Faisalabad (AsiaNews) - A typical January feast which marks the end of winter and the rebirth of the land, crops, life, as well as a celebration based on a "cultural" element as a factor of union "between people different faiths, ethnic or religious identity. " In this spirit, Pakistani Muslims, Christians, Hindus and Sikhs have described the "Lohri" festivities featured recently in the province of Punjab. It bears witness to the "renewal of life" and welcomes the harvest season, a period of "peace, abundance, happiness and fertility" in the fields and families. And the slogan "Peace: My right", it was also a moment of encounter and engagement between religious and secular personalities.
The "Lohri" marks the beginning of the new financial year and focuses on the figure of the "rebel" Dulla Bhatti, a native of the province of Punjab and present in many local songs and legends. He lived in the sixteenth century during the reign of Mughal Emperor Akbar and is considered an Asian "Robin Hood": he stole from the rich and helped girls in need. From today's Faisalabad young girls were sent throughout the Middle East and forced into prostitution: he used to rescue them, and give them a small dowry to get married.
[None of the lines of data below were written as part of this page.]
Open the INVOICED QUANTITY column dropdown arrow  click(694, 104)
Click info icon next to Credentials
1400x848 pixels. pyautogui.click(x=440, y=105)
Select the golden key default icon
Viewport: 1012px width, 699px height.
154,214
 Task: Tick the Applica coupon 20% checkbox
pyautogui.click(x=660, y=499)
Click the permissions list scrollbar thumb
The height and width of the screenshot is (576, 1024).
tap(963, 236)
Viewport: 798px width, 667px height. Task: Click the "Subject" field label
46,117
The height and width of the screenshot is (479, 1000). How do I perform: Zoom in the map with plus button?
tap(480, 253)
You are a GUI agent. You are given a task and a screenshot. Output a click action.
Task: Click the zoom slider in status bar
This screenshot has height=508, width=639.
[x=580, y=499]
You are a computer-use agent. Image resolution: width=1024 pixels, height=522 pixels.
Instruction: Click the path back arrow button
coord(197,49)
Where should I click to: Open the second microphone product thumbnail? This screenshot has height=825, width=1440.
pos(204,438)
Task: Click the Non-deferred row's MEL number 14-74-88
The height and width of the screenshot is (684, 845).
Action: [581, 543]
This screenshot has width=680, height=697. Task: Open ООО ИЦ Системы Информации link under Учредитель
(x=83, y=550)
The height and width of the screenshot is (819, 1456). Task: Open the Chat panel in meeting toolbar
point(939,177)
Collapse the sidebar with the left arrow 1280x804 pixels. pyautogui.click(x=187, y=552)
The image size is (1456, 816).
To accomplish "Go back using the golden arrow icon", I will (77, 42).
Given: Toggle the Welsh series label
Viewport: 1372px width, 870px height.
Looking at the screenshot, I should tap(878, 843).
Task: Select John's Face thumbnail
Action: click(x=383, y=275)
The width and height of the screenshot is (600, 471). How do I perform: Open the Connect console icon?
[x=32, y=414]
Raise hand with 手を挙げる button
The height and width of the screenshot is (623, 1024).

The highlight of the Cultural Festival 2013 - organized by the Lok Vehar Development Organization, in collaboration with Shajr and Sojhla - was held last January 19 at Faisalabad, in the presence of hundreds of people. Young people dressed up with bright colors, moments of singing and dancing. As required by tradition, the crowd gathered in front of a big fire and threw corn kernels into the fire to drive out hatred and division, then danced around the flames, praying for abundant crops and prosperity.
George Clement, a former Christian MP, told AsiaNews that the festival of Lohri is characteristic "of the Punjabi culture," and is not related to any "religion, sect or ethnicity" in particular. He adds that culture "is an element of union" and can form the basis for a "renewed peace process, transforming nature into culture of coexistence." This is echoed by the Muslim artist Asif Hoat, who said that the festival helps people to "put aside hatred and discord, in order to create a harmonious society." Gurmeet Singh, a Sikh, director of Lok Vehar spoke of an "opportunity for interaction between different communities," which meet to pray "together for peace and prosperity."